* [TASK TO COMPLETE]
Pick up the passage on the right-hand rule below and keep writing it, starting right after its final sentence.

* [TEXT PASSAGE]
___

Mathematical background of the right-hand rule

The right-hand rule is not only central to physics but also plays an important role in mathematics, particularly in calculating the cross product of two vectors. The cross product, a fundamental concept in vector calculus, is often used to determine the direction of a new vector that is perpendicular to two given vectors. Here, the right-hand rule provides an intuitive method to visualise the direction of this resulting vector.

The cross product

The cross product of two vectors ⊽₁ and ⊽₂ is represented by the symbol × and results in a vector ⊽₁ that is perpendicular to the plane spanned by ⊽₁ and ⊽₂. The length of ⊽₃ corresponds to the area A of the parallelogram spanned by ⊽₁ and ⊽₂ (see Illustration 1).

Illustration 1: Fig. 1 Left: Representation of the cross product of two vectors ⊽₁ and ⊽₂ at an angle Θ, which corresponds to a vector ⊽₃ that is perpendicular to the plane spanned by ⊽₁ and ⊽₂, i.e. direction of the normal vector n̄, but with the length of the area A. Shown on the right, the representation of the right-hand rule for Θ = 90°.

Mathematically, the cross product is defined as follows:

⊽₃ = ⊽₁ × ⊽₂ = |⊽₁||⊽₂|sin Θ n̄

Here, \(Θ\) is the smaller angle between ⊽₁ and ⊽₂, and n̄ is a unit vector perpendicular to the plane formed by ⊽₁ and ⊽₂. The vertical lines indicate that the absolute value of the vector must be taken. The direction of n̄ (and thus the direction of ⊽₃) is determined by the right-hand rule.

Application of the right-hand rule to the cross product

To apply the right-hand rule to the cross product, hold your right hand so that the index finger points in the direction of ⊽₁ and the middle finger points in the direction of ⊽₂, with both fingers extended at a right angle to each other. The thumb, which is also extended at a right angle to the other two fingers, then points in the direction of the resulting vector ⊽₃.

This rule makes it easier to understand the orientation of the cross product in three dimensions and to ensure that the direction of the resulting vector is correctly determined. It is particularly useful in applied mathematics, physics, and engineering, where spatial visualisation and vector analysis are crucial.

In vector analysis, the right-hand rule enables an unambiguous and consistent determination of the orientation of vectors in three-dimensional space. This is important for calculating torques, analysing rotational motion, and in computer graphics for determining the visibility of surfaces. The right-hand rule thus represents an indispensable tool that combines mathematical precision with spatial intuition.

Application for magnetic phenomena

Lorentz force on a current-carrying conductor in a magnetic field

One application of the right-hand rule is to determine the direction of the Lorentz force exerted on a current-carrying conductor in an external magnetic field. Here, the thumb of the right hand points in the direction of the conventional current direction, the index finger points in the direction of the magnetic field or magnetic flux density (from north to south pole), and the bent middle finger then indicates the direction of the force acting on the conductor. This rule is also known as Fleming's rule for motor action.

Calculation of the Lorentz force

The Lorentz force acts on moving charge carriers in a magnetic field and is clearly explained by the right-hand rule. If you hold your right hand so that the thumb is pointing in the opposite direction to the direction of motion of the negative charge carriers (and thus in the direction of the conventional current direction), the index finger is pointing in the direction of the magnetic field (from the north to the south pole), and the middle finger is extended at right angles to the other two, the middle finger indicates the direction of the Lorentz force (Illustration 2). This application of the right-hand rule makes it possible to visualise the interaction between the magnetic field and the charge carriers and to determine the direction of the resulting force acting on the charge carriers and thus on the conductor itself.

___

* [EXTRACTED INFORMATION]
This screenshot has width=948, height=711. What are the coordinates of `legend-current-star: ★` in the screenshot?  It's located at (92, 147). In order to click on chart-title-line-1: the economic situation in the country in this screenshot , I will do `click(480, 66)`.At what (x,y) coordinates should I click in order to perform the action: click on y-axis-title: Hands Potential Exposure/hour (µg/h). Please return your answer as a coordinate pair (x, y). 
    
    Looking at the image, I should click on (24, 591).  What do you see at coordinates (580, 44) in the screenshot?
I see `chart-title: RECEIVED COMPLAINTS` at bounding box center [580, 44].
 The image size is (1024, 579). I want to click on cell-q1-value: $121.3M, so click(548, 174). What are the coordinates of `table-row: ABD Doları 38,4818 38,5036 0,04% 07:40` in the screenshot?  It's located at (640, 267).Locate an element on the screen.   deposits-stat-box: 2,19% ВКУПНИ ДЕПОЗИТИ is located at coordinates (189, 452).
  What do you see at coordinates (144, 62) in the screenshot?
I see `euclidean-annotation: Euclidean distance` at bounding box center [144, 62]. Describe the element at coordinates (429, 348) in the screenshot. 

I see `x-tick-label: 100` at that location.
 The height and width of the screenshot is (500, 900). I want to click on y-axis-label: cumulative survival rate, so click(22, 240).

___

* [RESULT FOR THIS TASK]
Illustration 2: If the thumb of the right hand points in the conventional direction of the current from plus to minus (this is the reverse of the direction of movement of the electrons) and the index finger points in the direction of the magnetic field (from the north to the south pole), the spread middle finger indicates the direction of the Lorentz force.

Induced voltage (Faraday's law)

The right-hand rule is also used to determine the direction of the induced voltage or current by means of electromagnetic induction. If a conductor loop moves through a magnetic field or if the magnetic field changes through the loop, the thumb can be pointed in the direction of the movement or the field change, while the index finger points in the direction of the original magnetic field. The splayed middle finger would then indicate the direction of the induced EMF (electromotive force) or the current flow.

Current-carrying conductor

A variation of the right-hand rule is possible for magnetic fields of current-carrying conductors: When an electric current flows through a conductor, the right-hand rule can be used to determine the direction of the magnetic field created around the conductor. When you hold the thumb of your right hand in the direction of the conventional current direction (from plus to minus), then your fingers bend around the conductor in the direction of the magnetic field. This means that the magnetic field runs in concentric circles around the conductor.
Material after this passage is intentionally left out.